According to the Upstart Business Journal, some of the the standout applications include:
MIT Lincoln Laboratory, which built the Text.jl natural language processing tool. “Text.jl provided numerous tools for text processing optimized for the Julia language. Functionality supported include algorithms for feature extraction, text classification, and language identification.”
Stanford University built the DeepDive trained system, “which means that it uses machine-learning techniques to incorporate domain-specific knowledge and user feedback that can deal with noisy and imprecise data by producing calibrated probabilities” in its searches.
SRI International built two infrastructure tools with the Tor Project, the US Navy and others. “HSProbe tests whether specified Tor hidden services (.onion addresses) are listening on one of a range of pre-specified ports, and optionally, whether they are speaking over other specified protocols.”
Diffeo, based in Cambridge, Mass., is creating a framework library components to build “search applications that learn what users want by capturing their actions,” according to the site.
Hyperion Gray, based in Arlington, Va., is developing several projects around data collection, including SourcePin, to assist users in discovering websites with relevant information to a topic or domain.
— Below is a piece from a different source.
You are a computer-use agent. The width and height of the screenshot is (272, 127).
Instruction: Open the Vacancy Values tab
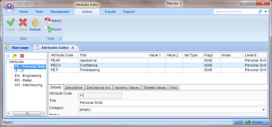[127, 88]
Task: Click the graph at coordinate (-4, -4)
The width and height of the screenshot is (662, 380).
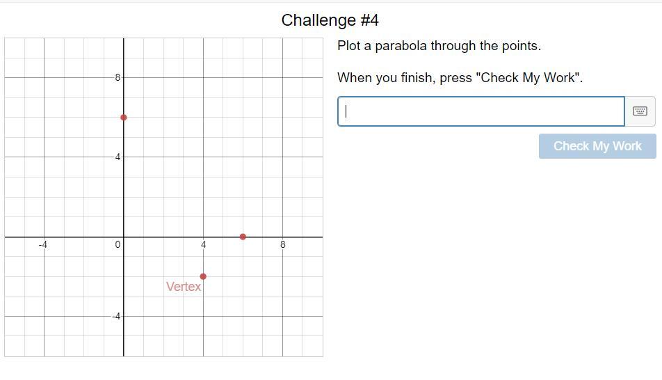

SourcePin will allow users to leverage an advanced web crawling system to produce more results than the conventional processes in less time.
However, the long-term prospects of this super technology becoming accessible to the commercial public may be three years away, according to sources with the Tor Project.
In my view, Memex will reveal the once invisible and chilly underside of the iceberg that is Darknet, exposing its frozen mass and allowing it to finally see the light of day. This can’t be a bad thing. Can it?